* [Your goal]: Please return the lines of data below word for word, starting from the line with "At what (x,y)" up to and including the line with "Looking at the", with the pictures left out.

* [Records to use]:
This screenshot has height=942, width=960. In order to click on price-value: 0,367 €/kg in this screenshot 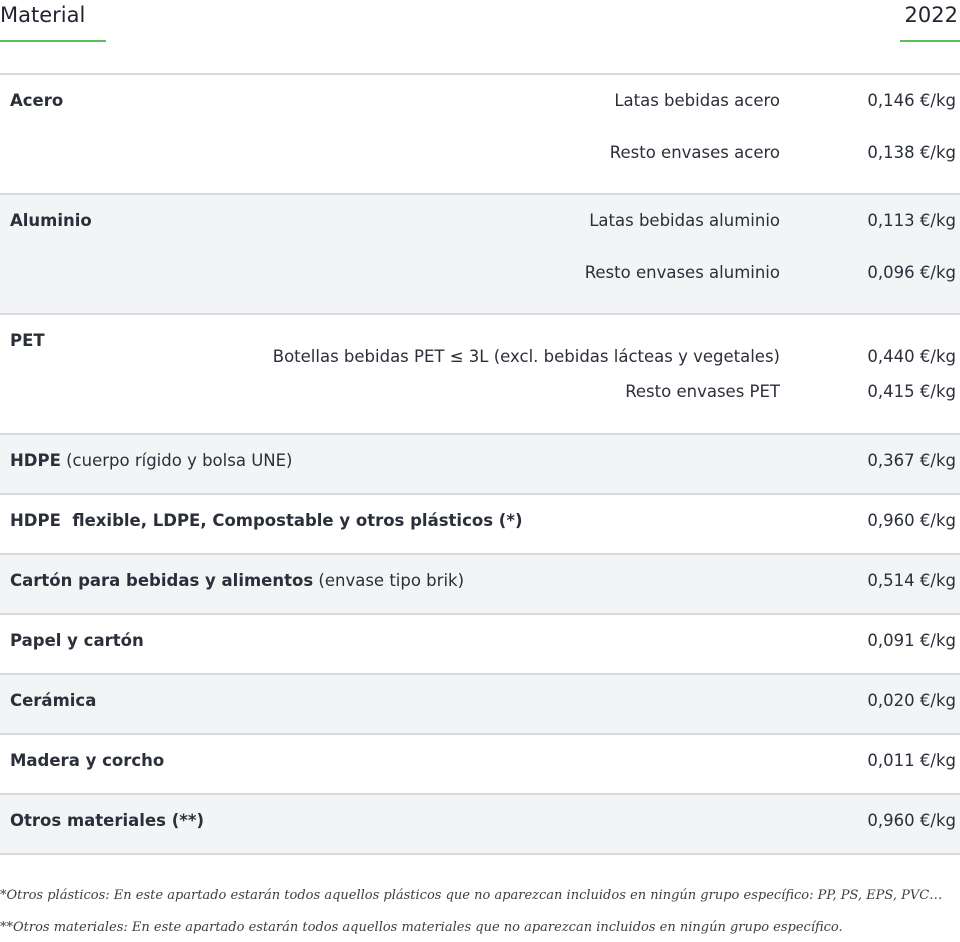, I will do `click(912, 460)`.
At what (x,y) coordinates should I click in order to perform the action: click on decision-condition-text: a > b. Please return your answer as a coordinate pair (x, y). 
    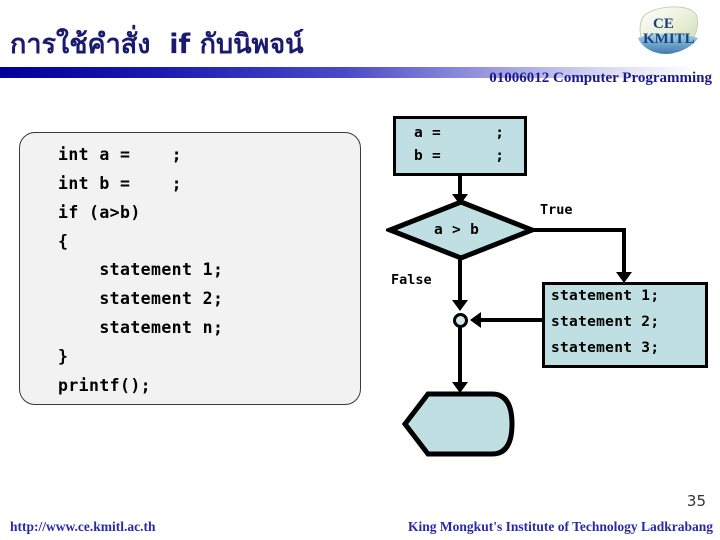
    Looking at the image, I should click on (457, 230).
--
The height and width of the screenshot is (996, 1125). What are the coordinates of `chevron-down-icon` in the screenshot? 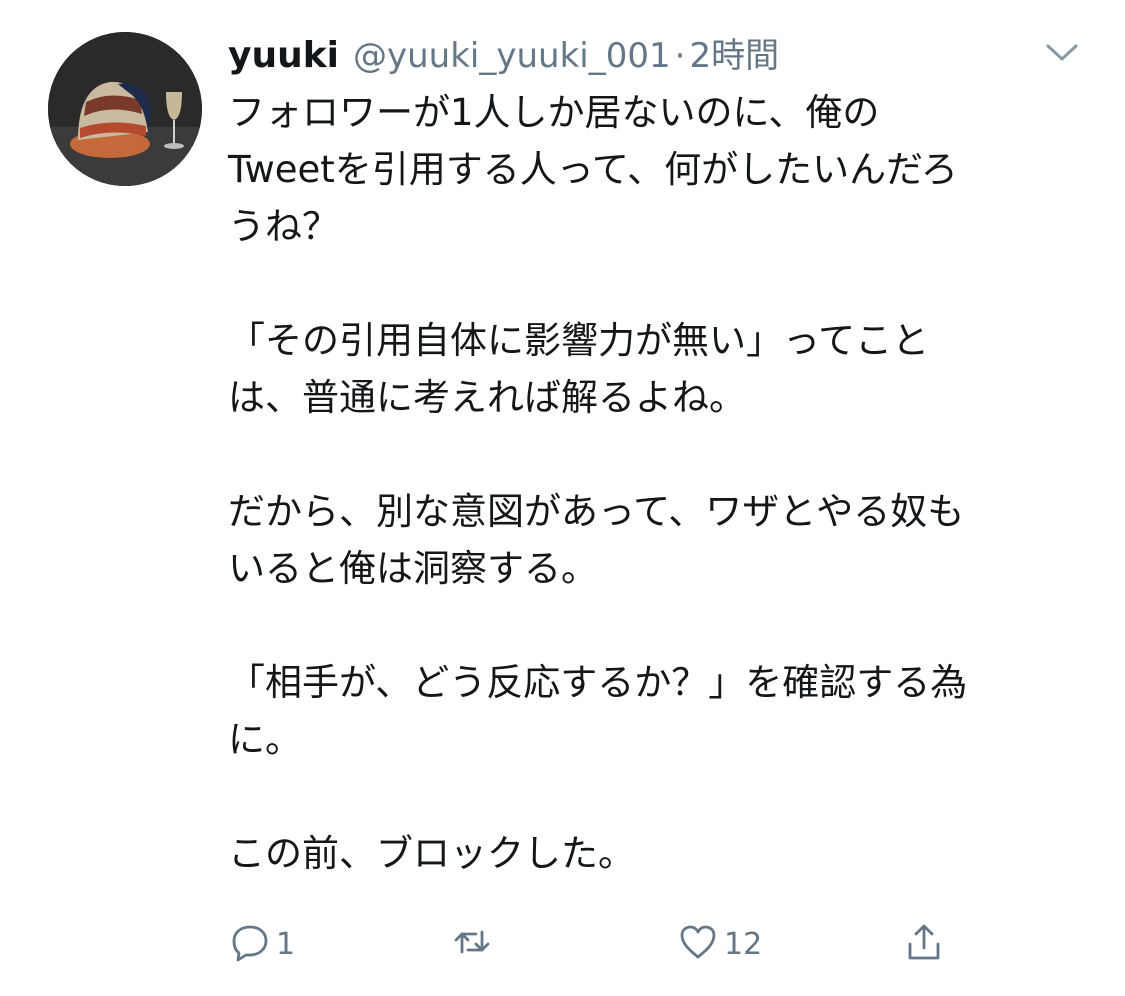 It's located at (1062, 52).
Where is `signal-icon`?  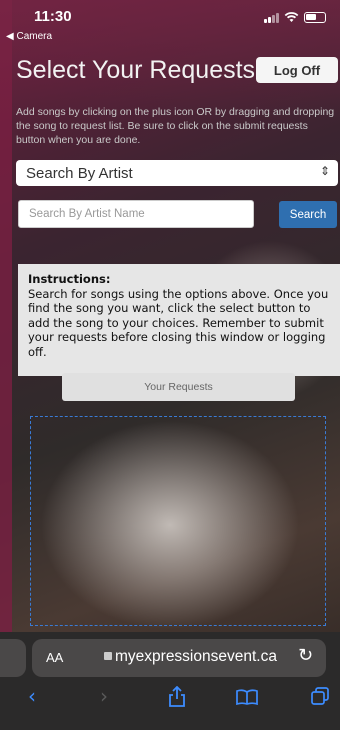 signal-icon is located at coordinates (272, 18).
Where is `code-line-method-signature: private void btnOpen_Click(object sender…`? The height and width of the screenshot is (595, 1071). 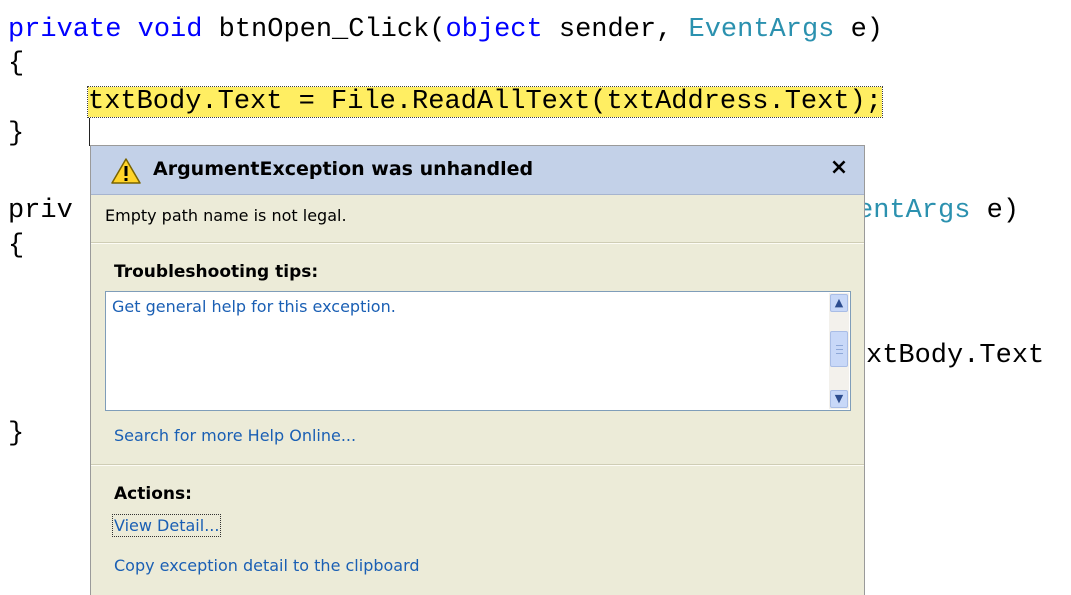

* [Solution to the problem]:
At what (x,y) coordinates should I click in order to perform the action: click on decision-condition-text: a > b. Please return your answer as a coordinate pair (x, y). 
    Looking at the image, I should click on (457, 230).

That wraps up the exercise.